◆ Assigned task
Scan the entries below and state how many lines contain "anchor". No other output.

◆ Entries provided
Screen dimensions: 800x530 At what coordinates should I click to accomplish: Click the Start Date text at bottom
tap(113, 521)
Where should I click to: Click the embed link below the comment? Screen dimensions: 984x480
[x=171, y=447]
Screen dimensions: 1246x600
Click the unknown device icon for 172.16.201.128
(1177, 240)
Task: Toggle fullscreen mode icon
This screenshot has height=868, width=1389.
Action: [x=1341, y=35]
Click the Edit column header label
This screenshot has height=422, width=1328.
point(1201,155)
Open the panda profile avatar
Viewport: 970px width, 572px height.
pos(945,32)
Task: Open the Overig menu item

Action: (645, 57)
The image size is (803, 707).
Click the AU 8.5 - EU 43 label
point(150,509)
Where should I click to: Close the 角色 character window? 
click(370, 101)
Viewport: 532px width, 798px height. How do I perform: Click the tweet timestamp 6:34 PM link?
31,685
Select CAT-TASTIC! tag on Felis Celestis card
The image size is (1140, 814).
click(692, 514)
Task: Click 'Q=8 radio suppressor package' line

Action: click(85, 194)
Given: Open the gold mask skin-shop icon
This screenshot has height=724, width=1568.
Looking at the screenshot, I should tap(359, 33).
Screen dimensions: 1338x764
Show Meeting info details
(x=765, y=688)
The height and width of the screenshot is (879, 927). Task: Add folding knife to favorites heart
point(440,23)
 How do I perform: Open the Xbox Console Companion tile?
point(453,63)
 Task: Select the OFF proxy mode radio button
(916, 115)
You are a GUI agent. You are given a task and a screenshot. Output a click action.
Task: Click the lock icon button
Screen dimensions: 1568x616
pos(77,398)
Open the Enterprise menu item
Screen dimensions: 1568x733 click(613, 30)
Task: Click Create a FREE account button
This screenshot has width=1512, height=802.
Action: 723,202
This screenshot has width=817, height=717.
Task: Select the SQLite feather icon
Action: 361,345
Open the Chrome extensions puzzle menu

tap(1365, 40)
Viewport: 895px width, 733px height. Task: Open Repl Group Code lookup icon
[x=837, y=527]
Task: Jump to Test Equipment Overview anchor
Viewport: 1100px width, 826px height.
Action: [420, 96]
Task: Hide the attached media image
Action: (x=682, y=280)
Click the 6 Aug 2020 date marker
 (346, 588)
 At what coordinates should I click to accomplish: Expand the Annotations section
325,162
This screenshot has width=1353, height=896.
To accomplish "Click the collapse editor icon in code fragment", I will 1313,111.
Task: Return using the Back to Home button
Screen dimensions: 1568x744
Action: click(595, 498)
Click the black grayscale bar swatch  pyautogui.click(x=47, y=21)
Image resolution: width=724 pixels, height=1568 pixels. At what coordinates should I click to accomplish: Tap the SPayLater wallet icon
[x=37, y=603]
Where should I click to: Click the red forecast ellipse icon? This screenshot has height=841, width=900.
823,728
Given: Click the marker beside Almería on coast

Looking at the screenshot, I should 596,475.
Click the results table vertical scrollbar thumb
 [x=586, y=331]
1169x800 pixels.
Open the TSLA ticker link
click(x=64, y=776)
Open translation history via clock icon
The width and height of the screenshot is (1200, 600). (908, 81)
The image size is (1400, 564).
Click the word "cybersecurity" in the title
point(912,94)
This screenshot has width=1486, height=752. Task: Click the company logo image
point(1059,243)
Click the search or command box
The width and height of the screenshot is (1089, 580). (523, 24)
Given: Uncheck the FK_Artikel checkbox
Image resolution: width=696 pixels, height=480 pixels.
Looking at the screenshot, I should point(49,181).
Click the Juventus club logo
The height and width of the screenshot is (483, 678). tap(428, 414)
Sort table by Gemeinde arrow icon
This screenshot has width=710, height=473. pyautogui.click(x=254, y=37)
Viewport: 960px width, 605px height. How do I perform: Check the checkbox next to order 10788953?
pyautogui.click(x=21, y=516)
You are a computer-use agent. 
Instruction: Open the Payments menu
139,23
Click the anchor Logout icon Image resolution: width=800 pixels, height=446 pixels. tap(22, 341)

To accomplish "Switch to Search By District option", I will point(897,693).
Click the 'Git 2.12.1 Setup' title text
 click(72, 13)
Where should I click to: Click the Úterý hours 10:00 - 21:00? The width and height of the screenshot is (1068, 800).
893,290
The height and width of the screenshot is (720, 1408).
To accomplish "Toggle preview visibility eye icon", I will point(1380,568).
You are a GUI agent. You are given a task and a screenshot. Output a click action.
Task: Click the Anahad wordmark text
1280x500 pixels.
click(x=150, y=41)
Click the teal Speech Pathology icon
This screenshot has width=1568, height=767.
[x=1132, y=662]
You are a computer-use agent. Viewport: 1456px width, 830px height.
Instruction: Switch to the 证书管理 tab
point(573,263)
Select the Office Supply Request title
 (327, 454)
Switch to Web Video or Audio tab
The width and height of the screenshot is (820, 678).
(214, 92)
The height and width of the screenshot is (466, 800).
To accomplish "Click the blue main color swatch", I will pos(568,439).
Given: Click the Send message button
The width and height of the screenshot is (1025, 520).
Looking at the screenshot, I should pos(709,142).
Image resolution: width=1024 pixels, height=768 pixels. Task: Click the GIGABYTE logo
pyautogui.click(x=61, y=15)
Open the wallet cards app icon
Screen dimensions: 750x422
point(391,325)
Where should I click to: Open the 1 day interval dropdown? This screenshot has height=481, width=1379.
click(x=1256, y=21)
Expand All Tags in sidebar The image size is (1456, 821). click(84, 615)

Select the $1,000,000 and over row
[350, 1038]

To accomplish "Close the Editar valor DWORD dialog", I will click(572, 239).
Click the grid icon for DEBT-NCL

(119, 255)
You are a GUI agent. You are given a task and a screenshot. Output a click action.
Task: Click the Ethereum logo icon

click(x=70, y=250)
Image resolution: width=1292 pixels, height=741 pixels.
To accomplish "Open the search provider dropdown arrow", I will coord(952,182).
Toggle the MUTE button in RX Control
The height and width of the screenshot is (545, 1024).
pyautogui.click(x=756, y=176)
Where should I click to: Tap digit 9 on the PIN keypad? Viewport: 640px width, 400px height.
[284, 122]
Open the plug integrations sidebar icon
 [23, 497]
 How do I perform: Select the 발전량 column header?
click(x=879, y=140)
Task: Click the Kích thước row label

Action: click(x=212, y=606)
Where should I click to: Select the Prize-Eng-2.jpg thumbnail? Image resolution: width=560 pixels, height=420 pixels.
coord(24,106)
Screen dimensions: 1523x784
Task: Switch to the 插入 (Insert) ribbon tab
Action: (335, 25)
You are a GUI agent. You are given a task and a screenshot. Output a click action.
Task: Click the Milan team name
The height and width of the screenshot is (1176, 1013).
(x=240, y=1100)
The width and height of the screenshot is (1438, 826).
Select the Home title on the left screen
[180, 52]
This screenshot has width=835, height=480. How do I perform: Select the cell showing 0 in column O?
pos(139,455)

◆ Output below
2